Coming in late here, so can I ask one stupid question? Do you receive *any* messages addressed to root? I presume you have aliased it? Oops, two questions ;-)
Anne
Hi Anne,
Better late than not at all :) Thanks for your reply
Yes, root is getting mail from other daemons as well as the typical postmaster stuff.
Best, -Ray
Ray Leventhal wrote on Fri, 21 Aug 2009 12:29:09 -0400:
Should Mailscanner's threshold be addressed or is there something I'm missing here?
The threshold is ok. What happened is that this message included phishing text that clamd tripped on. You want to put *all* your servers on the MailScanner whitelist (the noscan whitelist, not the nospam whitelist). That's the first thing you do after setting up MailScanner (or any similar application). Btw, there is an excellent MailScanner mailing list.
Hint: you would have resolved the problem *immediately* by yourself if you were using Mailwatch as well.
Kai
Ray Leventhal wrote:
Hi,
# uname -a Linux obfuscated.example.com 2.6.18-128.4.1.el5 #1 SMP Tue Aug 4 20:23:34 EDT 2009 i686 i686 i386 GNU/Linux
I noticed a few days ago that I'm not getting my logwatch emails to the root account any longer, and while I've definitely been applying updates from base, no other changes have happened on this box.
I ran logwatch at the command line:
logwatch --detail medium --mailto root@fqdn.example.com
but still no email.
As expected, /etc/cron.daily has the following entry: lrwxrwxrwx 1 root root 39 Jul 30 2008 0logwatch -> /usr/share/logwatch/scripts/logwatch.pl
Where should I start looking to figure out why logwatch seems not to be doing its thing?
Thanks in advance, -Ray
Thanks again to all who replied. The situation seems to have remedied itself with a log rotation (scheduled). Once the offending stuff was no longer part of the body of the logwatch emails, Mailscanner/clamd had nothing to complain about and this morning I find the weekend's logwatch emails nestled comfortably in root's inbox.
Next step for me is finding where to allow logwatch emails regardless of their contents.
Again, thanks to all, -Ray
Subject: Re: [CentOS] logwatch not mailing [SOLVED]

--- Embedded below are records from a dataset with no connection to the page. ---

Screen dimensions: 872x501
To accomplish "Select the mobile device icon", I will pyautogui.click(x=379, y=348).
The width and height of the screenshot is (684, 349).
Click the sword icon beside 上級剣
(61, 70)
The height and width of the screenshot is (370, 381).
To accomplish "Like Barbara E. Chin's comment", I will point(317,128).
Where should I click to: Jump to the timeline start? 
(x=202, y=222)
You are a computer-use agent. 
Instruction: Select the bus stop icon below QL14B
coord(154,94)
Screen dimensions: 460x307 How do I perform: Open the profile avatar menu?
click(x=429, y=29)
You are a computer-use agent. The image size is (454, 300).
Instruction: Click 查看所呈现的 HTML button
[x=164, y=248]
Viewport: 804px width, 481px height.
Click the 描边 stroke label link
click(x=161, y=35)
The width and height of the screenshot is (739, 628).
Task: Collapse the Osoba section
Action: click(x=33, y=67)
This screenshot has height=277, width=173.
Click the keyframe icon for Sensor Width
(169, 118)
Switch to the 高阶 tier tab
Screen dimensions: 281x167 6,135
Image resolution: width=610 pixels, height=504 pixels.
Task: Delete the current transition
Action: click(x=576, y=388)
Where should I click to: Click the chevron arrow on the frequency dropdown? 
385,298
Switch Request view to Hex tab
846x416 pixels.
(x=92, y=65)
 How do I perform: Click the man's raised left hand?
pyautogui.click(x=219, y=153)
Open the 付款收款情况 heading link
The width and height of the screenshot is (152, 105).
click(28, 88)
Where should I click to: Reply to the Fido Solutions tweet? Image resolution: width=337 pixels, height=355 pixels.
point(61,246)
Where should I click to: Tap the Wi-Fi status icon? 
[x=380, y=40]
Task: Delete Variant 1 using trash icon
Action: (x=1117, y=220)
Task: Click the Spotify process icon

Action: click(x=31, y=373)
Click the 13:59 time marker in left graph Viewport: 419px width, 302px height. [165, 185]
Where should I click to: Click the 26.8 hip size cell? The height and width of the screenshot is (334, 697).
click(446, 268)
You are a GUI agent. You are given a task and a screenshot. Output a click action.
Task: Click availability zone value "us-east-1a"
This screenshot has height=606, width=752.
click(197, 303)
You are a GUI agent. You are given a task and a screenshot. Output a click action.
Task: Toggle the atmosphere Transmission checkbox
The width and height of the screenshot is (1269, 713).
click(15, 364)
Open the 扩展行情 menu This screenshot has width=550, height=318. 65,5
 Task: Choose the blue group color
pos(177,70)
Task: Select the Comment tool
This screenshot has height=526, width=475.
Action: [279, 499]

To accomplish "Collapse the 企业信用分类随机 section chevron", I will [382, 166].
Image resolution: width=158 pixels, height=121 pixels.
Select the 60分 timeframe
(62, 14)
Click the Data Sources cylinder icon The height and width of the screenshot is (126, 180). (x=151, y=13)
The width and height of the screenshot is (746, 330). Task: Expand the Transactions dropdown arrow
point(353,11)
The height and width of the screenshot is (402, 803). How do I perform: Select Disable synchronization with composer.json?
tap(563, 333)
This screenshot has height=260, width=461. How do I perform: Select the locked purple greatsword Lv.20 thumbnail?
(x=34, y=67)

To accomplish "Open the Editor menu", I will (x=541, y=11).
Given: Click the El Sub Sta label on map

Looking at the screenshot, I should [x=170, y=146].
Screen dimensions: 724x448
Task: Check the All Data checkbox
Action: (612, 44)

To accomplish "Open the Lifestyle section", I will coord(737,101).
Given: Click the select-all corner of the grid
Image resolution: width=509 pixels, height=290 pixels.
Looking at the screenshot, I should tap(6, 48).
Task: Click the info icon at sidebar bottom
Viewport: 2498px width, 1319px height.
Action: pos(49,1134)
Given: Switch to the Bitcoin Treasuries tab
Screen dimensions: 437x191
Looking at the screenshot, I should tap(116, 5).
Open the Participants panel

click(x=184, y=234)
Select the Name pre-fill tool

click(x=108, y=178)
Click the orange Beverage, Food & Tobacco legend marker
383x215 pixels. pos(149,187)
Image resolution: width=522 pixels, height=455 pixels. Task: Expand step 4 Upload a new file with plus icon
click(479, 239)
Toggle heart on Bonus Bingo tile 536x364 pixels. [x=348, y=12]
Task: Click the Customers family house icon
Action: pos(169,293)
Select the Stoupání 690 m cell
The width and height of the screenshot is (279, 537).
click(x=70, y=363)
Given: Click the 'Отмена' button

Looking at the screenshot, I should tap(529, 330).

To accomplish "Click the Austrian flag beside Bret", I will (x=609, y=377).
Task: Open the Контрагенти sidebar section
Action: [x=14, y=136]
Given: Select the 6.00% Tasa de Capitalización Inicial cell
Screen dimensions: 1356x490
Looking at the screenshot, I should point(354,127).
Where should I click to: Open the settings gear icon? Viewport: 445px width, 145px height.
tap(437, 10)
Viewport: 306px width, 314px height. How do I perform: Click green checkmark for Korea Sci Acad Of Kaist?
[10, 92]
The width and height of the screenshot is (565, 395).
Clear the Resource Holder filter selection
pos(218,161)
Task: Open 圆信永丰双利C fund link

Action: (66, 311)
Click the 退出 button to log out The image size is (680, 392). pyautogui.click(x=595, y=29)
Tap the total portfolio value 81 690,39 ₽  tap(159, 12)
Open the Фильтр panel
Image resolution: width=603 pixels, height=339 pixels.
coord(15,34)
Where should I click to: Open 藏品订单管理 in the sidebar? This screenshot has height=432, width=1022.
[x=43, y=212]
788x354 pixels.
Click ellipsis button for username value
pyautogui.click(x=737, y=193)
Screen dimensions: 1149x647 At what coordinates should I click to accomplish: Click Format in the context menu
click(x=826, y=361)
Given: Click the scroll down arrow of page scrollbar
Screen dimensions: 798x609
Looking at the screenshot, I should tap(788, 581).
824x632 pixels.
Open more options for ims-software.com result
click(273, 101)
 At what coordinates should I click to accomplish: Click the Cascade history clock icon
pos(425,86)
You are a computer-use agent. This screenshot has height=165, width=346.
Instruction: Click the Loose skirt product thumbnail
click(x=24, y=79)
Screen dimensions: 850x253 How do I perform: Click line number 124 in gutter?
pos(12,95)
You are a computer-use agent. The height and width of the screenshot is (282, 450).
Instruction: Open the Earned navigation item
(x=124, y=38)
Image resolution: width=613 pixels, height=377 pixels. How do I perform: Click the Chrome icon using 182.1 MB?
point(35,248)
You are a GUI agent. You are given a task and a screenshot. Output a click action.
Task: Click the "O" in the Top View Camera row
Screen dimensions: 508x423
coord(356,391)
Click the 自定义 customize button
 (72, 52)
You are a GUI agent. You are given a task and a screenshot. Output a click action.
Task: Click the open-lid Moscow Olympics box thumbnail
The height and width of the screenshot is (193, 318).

As expected, /etc/cron.daily has the following entry: lrwxrwxrwx 1 root root 39 Jul 30 2008 0logwatch -> /usr/share/logwatch/scripts/logwatch.pl
Where should I start looking to figure out why logwatch
seems not to
be doing its thing?
Thanks again to all who replied. The situation seems to have remedied itself with a log rotation (scheduled). Once the offending stuff was no longer part of the body of the logwatch emails, Mailscanner/clamd had nothing to complain about and this morning I find the weekend's logwatch emails nestled comfortably in root's inbox.
Next step for me is finding where to allow logwatch emails regardless of their contents.
Again, thanks to all, -Ray
I posted earlier and I will repeat it again. I had the same issue as soon as I had set up spamassassin correctly as well as my other mail stuff. I use procmail and adding the email address to the whitelist is the way to go. You can set the email in the logwatch files for where it goes and where it comes from. Mine came from 'logwatch@mail.myserver.com' and I just white listed that.
It was the only way I could get it to work.